#### [YOUR ASSIGNMENT]
In the listing below, find each line that holds "computer" and list it.

#### [DATA FOR THE TASK]
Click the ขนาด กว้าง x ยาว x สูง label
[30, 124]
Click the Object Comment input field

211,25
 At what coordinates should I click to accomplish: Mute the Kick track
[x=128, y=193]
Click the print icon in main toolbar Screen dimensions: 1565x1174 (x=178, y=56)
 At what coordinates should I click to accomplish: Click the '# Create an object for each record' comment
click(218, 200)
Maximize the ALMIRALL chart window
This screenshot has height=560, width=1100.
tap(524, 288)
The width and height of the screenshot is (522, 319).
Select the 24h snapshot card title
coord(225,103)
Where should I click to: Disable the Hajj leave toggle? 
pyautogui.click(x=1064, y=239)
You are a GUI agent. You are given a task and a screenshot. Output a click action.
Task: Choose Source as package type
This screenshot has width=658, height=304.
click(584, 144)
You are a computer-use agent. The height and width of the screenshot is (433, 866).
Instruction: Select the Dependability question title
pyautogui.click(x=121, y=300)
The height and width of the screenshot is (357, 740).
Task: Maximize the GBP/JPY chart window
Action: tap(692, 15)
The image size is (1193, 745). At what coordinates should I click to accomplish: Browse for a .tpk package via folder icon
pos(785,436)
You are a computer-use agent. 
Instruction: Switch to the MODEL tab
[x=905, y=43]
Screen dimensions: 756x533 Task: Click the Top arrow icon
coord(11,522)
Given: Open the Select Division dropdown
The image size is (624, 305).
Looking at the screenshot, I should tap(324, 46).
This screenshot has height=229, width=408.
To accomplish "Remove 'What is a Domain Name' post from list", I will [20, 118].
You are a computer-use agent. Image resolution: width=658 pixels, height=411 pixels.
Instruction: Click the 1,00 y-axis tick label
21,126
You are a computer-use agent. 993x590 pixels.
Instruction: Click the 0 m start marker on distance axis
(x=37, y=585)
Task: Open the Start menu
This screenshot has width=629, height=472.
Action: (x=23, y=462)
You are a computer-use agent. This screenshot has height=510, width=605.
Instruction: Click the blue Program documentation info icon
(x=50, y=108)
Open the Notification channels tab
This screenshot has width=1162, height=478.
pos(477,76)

#### [RESPONSE TO THIS TASK]
You are a computer-use agent. The height and width of the screenshot is (433, 866).
You are a computer-use agent. 
You are a computer-use agent. Image resolution: width=658 pixels, height=411 pixels.
You are a computer-use agent. 993x590 pixels.
You are a computer-use agent. This screenshot has height=510, width=605.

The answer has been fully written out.